Смелость — войти туда первым.
Справедливость — выйти оттуда последним.
Знание — это распознать, возможен ли грабеж.
Милосердие — разделить добычу поровну. Без знания этих пяти добродетелей никто в Поднебесной не сможет стать крупным разбойником»
«Если без учения мудрецов нельзя стать знающим человеком, то без учения мудрецов нельзя стать и разбойником. Но поскольку знающими стали немногие, а осмотрительными негодяями многие, то польза, которую приносят Поднебесной мудрецы, невелика, а вред велик. Когда рождается мудрец, появляется и великий разбойник»
Этот интеллектуальный пробег глубиной в пять шагов рефлексии, или в пять реверсий субъектно-предикатной позиции, завершается изящным афористическим резюме:
«Управлять Поднебесной, уважая мудрецов, означает соблюдать выгоду разбойника Чжи»
Адаптируя инсценировку для условий, приближенных к действительности, получаем:
Конфуцианец: Сердце твое глухо к учению, и оттого ты погряз в невежестве, полагая, что преступный промысел лучше мудрости!
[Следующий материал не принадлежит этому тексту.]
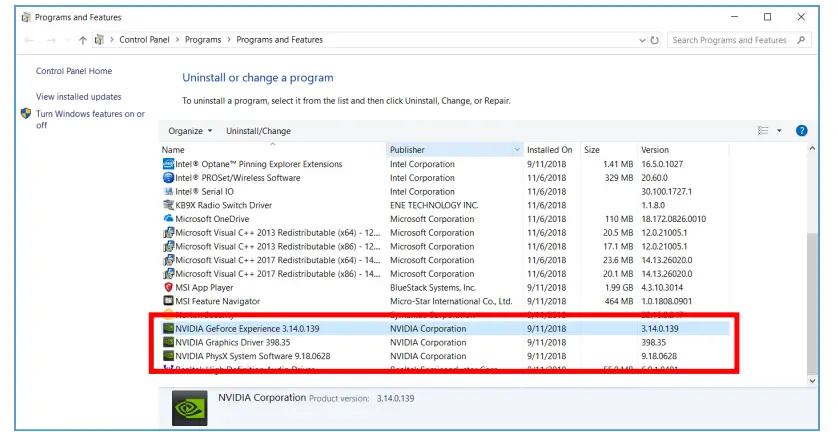Click the Intel PROSet/Wireless Software icon
The image size is (838, 432).
tap(167, 178)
Чжи, разбойник: Что вы, уважаемый, разве можно выходить на промысел без учения? Никто не сможет стать Большим Вором, не усвоив пяти добродетелей.
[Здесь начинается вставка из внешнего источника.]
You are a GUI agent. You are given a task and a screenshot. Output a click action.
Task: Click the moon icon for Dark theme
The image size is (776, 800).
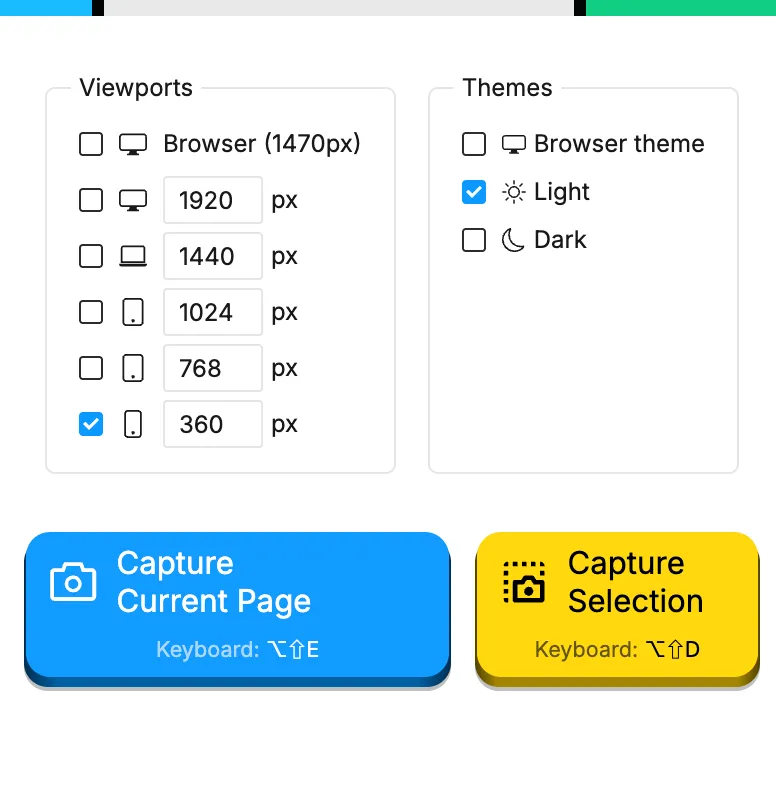click(513, 240)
Здесь четвертый шаг рефлексии не эксплицирован, но его можно продемонстрировать, воспользовавшись эффектом «замедленной съемки». Допустим, конфуцианец, вписавшись наконец в поворот мысли, берет вновь слово:
Конфуцианец: Что же, ты думаешь, что знание воровских уловок и знание блага (пяти добродетелей) — одно и то же?
Чжи: Разве есть такое благо, которое не могло бы быть обращено против себя самого?
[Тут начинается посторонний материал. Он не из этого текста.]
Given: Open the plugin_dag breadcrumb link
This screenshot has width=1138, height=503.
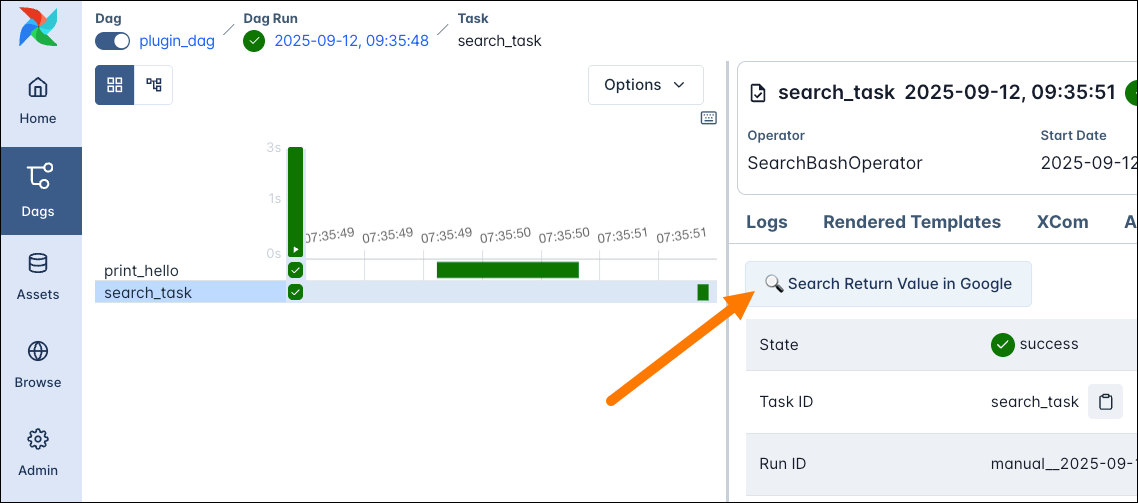Looking at the screenshot, I should (x=177, y=41).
Мотив превратности блага варьируется в даосских текстах, «добро», соответственно, предстает во всех своих ипостасях — оно, например, востребует «полезные свойства» у своих приверженцев, оказываясь благом-для-иного. Некое благо (знание), возросшее в топосе добра, может быть перемещено в иной топос, «выкрадено». В новом топосе благо продолжает работать в режиме самовозрастания, попутно насыщая приобретениями похитителей. Большому Вору остается лишь благодарить создателей полезного продукта — тех же мудрецов. На эту неизбежную превратность и указывает Чжи, резюмируя в одном абзаце десяток страниц «Феноменологии духа»:
«Если сделают гири и безмены, чтобы взвешивать без обмана, то попросту украдут взвешиваемое вместе с гирями и безменами, если сделают верительные дщицы и царские печати, то украдут и царство вместе с верительной дщицей и царской печатью, если создадут милосердие и справедливость для исправления нравов, то украдут исправление нравов вместе с милосердием и справедливостью»
Такой ход в режиме замедленной съемки визуализирует вираж рефлексии, выводящий к промежуточному финишу: управлять Поднебесной, уважая мудрецов, значит соблюдать выгоду разбойника Чжи. Следует отметить, что этот жест рефлексии тщательно проработан в даосской философии еще со времен Лао-цзы: «Рыбе нельзя покидать глубины, орудие пользы в стране нельзя показывать людям» (Дао дэ цзин). Словом, Поднебесную надо прятать в Поднебесной, в неразличимости, другого места для нее нет: найдут и выкрадут. Только искусство, неотличимое от неумения, не бросается в глаза — а значит, и не востребуется Большим Вором.
Великий ригорист Кант может стоять над пропастью в сотню жэней, но не может подгонять свое отстающее. Поэтому его моральный закон выкрадут, не повредив аргументации, — а впрочем, давно уже выкрали и применяют к выгоде разбойника Чжи.